ARRICCHIMENTO INDEBITO

ARRICCHIMENTO INDEBITO. - A. i. o a senza causa si ha ogni qualvolta taluno, senza una causa ammessa dalla legge, ritrae qualche profitto patrimoniale con altrui danno, senza che peraltro abbia commesso un atto giuridicamente illecito.

Nel diritto romano in vari casi di a. i. veniva riconosciuto al danneggiato il diritto di farsi risarcire il danno nei limiti dell'altrui a.; questi casi furono generalizzati nel diritto comune.

Il CIC prevede pure alcuni casi in cui è ammessa l'azione di a. i. (actio de in rem verso) a favore del danneggiato (cann. 536, § 4; 1527, § 2, ecc.); ed è probabile che le norme che ciò stabiliscono debbano essere considerate come applicazioni particolari di un principio generale dell'ordinamento giuridico canonico.
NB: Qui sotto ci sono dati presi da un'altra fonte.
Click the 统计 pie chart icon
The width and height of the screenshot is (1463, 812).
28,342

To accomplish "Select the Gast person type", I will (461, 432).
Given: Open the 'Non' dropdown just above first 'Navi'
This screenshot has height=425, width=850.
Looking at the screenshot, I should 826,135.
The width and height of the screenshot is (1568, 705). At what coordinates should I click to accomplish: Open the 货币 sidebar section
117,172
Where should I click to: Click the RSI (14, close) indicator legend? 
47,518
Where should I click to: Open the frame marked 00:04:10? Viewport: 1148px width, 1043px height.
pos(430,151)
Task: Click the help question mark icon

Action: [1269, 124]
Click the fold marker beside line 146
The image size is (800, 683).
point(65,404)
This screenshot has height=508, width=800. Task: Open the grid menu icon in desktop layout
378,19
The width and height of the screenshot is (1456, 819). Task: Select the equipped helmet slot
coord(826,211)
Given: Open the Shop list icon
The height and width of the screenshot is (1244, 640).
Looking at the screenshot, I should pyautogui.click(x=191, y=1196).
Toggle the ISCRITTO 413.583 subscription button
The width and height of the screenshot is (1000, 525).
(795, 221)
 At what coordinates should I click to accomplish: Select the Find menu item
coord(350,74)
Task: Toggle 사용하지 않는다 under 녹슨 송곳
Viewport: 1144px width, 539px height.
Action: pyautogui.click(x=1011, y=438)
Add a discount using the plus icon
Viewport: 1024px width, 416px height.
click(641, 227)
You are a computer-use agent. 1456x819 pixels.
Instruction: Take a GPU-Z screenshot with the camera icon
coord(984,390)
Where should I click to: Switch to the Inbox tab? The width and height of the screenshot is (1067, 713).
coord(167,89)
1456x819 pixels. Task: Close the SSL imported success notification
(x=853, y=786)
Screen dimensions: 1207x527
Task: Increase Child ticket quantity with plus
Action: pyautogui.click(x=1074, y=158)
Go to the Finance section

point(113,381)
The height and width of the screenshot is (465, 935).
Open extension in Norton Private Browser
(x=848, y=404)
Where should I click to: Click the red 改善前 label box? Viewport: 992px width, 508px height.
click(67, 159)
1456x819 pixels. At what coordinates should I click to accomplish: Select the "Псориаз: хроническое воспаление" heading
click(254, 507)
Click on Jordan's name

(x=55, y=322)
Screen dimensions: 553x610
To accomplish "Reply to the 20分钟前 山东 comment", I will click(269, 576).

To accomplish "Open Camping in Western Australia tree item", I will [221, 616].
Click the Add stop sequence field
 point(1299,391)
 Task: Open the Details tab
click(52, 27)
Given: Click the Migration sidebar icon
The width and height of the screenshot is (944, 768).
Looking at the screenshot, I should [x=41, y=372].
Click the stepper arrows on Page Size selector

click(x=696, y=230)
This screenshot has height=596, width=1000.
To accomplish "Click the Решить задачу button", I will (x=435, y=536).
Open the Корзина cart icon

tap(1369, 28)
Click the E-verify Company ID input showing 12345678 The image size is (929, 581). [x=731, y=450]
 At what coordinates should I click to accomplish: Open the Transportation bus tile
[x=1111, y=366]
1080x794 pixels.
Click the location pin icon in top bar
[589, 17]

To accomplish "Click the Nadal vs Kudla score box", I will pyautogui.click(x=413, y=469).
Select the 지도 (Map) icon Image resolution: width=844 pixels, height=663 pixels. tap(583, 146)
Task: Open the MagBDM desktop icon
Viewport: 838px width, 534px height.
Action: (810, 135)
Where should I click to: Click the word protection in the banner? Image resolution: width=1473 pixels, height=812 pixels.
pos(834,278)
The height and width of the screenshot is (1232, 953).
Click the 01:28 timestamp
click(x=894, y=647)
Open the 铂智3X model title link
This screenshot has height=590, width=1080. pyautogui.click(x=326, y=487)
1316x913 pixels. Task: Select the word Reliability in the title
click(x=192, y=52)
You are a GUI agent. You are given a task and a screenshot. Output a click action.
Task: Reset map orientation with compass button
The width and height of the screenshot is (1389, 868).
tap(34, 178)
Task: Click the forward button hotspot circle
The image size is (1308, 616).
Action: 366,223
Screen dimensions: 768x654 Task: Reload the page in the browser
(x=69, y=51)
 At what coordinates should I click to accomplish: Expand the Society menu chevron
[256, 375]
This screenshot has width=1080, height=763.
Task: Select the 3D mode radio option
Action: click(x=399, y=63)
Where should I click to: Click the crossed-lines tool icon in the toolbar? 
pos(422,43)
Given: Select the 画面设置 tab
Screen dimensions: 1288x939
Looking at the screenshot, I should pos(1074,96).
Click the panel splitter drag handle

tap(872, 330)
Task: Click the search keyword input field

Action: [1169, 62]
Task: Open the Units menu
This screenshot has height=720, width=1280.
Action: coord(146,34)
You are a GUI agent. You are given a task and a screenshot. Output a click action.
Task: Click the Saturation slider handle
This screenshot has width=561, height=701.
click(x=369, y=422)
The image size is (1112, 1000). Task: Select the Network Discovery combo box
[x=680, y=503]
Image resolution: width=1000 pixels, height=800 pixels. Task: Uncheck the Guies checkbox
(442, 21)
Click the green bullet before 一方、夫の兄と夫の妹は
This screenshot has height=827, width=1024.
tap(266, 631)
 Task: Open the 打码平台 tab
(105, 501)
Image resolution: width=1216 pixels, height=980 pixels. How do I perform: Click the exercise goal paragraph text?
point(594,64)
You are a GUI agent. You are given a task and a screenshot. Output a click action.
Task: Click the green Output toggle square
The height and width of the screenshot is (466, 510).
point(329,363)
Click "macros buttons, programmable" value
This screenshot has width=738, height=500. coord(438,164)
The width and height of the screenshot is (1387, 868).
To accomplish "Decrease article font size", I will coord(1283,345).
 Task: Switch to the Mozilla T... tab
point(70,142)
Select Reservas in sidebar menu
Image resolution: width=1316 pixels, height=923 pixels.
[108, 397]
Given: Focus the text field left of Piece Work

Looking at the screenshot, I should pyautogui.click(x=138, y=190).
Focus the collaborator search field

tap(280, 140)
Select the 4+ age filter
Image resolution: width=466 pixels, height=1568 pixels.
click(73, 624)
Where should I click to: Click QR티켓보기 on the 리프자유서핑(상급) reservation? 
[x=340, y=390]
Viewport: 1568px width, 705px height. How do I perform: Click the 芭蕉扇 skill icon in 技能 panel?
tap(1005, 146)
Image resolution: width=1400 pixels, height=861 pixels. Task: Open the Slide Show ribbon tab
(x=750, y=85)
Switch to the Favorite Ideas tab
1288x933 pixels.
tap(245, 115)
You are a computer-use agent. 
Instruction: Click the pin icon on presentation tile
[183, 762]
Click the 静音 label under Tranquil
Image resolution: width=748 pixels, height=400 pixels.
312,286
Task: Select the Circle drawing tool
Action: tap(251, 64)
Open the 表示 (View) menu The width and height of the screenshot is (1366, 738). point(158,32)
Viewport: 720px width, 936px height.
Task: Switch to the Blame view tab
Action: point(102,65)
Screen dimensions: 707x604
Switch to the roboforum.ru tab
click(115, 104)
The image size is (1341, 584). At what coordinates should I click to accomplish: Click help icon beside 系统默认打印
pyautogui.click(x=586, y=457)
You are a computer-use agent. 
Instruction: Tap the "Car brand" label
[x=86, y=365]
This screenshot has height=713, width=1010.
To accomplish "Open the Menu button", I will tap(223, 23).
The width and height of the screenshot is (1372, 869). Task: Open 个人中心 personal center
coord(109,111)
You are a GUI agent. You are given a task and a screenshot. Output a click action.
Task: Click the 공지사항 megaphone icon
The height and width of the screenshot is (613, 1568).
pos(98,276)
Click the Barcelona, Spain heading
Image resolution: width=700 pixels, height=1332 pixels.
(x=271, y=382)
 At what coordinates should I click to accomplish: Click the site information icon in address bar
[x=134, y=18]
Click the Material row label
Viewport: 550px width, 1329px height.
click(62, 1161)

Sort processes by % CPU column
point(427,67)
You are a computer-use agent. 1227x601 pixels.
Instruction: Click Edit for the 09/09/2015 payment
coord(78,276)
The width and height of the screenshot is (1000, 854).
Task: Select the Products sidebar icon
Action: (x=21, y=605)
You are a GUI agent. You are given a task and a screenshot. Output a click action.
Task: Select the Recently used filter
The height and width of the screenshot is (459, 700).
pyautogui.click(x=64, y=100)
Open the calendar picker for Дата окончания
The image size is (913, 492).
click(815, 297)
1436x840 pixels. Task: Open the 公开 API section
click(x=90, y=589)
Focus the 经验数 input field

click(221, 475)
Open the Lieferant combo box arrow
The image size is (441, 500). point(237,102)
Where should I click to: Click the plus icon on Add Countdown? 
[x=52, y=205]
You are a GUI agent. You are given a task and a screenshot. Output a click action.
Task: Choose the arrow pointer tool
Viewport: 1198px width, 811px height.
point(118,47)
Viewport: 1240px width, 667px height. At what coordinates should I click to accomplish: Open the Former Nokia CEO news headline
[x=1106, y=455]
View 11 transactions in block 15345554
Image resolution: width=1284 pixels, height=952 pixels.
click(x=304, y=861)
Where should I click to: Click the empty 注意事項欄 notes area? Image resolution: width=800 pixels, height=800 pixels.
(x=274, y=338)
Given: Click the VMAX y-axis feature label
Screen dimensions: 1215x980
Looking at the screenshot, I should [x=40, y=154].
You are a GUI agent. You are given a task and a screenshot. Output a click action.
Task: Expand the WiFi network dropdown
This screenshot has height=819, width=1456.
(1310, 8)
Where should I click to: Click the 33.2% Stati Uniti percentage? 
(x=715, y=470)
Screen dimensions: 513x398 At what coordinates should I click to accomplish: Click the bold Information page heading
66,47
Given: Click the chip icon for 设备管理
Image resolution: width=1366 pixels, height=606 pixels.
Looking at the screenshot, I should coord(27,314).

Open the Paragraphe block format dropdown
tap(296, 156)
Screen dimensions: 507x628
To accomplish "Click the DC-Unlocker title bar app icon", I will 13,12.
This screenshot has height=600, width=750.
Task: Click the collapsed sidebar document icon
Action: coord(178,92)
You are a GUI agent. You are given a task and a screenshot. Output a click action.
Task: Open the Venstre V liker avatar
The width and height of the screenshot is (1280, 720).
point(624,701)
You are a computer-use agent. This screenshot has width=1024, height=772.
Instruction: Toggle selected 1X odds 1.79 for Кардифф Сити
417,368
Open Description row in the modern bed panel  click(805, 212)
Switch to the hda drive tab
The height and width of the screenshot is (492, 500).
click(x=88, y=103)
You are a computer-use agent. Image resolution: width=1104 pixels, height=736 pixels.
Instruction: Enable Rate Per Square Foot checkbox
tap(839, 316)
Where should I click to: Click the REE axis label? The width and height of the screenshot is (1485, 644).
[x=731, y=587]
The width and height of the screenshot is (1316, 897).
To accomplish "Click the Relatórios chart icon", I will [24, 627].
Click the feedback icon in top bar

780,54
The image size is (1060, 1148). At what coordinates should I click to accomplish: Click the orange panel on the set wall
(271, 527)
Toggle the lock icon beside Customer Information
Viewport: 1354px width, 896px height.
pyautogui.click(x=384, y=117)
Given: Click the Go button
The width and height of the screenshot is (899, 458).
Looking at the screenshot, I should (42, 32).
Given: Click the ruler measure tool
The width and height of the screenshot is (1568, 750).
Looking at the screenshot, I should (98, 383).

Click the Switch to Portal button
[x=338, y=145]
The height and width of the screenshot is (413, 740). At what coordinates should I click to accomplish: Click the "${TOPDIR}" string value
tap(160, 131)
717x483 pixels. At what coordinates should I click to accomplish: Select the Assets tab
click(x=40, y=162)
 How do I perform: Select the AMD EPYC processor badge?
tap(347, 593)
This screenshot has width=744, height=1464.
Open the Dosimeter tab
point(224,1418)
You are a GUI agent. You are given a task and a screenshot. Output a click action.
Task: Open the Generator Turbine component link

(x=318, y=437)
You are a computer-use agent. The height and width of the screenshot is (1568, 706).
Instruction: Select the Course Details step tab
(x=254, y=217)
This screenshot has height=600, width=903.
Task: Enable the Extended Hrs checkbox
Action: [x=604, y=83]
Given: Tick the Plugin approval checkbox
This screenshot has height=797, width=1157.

Molte legislazioni civili vigenti regolano solo alcuni casi di a. i., e danno perciò luogo a gravi dubbi circa la esistenza in esse di un principio generale in proposito. Invece il codice civile germanico, quello svizzero delle obbligazioni, ed altri codici recenti disciplinano l'azione di a. i., complessivamente considerata. Anche il Codice civile italiano vi-gente ha formulato in via generale il principio che «chi, senza una giusta causa, si è arricchito a danno di un'altra persona è tenuto, nei limiti dell'a., a indennizzare questa ultima della correlativa diminuzione patrimoniale»; aggiungendo peraltro che «l'azione di a. non è proponibile quando il danneggiato può esercitare un'altra azione per farsi indennizzare del pregiudizio subito» (artt. 2041-42).

BIBL. : U. Mori-Checcucci, L'a. senza causa, Firenze 1943.